Items listed in a dataset:
········

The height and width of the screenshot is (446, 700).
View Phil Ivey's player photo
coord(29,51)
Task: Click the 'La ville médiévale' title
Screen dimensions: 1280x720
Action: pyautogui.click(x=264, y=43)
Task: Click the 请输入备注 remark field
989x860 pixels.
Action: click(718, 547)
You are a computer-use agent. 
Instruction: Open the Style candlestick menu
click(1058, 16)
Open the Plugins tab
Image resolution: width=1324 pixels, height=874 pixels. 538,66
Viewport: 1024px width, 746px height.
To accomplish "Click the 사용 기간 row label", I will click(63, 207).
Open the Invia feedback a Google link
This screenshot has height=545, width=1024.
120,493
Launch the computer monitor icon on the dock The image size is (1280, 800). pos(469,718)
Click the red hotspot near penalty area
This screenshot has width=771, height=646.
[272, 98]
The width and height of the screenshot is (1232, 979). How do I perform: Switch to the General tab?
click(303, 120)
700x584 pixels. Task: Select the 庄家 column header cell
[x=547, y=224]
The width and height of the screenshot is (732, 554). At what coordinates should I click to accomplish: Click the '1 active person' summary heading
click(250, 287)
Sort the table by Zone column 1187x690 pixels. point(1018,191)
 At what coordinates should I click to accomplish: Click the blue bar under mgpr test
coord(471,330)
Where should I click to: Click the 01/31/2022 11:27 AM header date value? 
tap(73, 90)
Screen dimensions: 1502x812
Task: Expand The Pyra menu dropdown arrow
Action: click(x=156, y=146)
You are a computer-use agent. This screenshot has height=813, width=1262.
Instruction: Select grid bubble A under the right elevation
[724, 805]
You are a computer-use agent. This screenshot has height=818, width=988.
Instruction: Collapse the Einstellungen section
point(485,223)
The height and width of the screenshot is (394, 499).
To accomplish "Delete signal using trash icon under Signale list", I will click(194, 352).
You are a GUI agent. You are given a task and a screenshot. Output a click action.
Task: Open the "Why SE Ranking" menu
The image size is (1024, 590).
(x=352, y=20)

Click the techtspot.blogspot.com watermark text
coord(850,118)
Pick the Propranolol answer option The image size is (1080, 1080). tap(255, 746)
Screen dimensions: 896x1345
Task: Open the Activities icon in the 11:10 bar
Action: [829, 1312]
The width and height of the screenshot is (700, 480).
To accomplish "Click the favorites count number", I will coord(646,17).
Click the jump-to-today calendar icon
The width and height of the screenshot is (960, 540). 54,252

········

WHAT IS REQUIRED: Please reproduce the lines from the line with "Launch the computer" to the line with "has height=813, width=1262.", both ends included, exactly as they appear above.

RESULT OF THIS TASK:
Launch the computer monitor icon on the dock The image size is (1280, 800). pos(469,718)
Click the red hotspot near penalty area
This screenshot has width=771, height=646.
[272, 98]
The width and height of the screenshot is (1232, 979). How do I perform: Switch to the General tab?
click(303, 120)
700x584 pixels. Task: Select the 庄家 column header cell
[x=547, y=224]
The width and height of the screenshot is (732, 554). At what coordinates should I click to accomplish: Click the '1 active person' summary heading
click(250, 287)
Sort the table by Zone column 1187x690 pixels. point(1018,191)
 At what coordinates should I click to accomplish: Click the blue bar under mgpr test
coord(471,330)
Where should I click to: Click the 01/31/2022 11:27 AM header date value? 
tap(73, 90)
Screen dimensions: 1502x812
Task: Expand The Pyra menu dropdown arrow
Action: click(x=156, y=146)
You are a computer-use agent. This screenshot has height=813, width=1262.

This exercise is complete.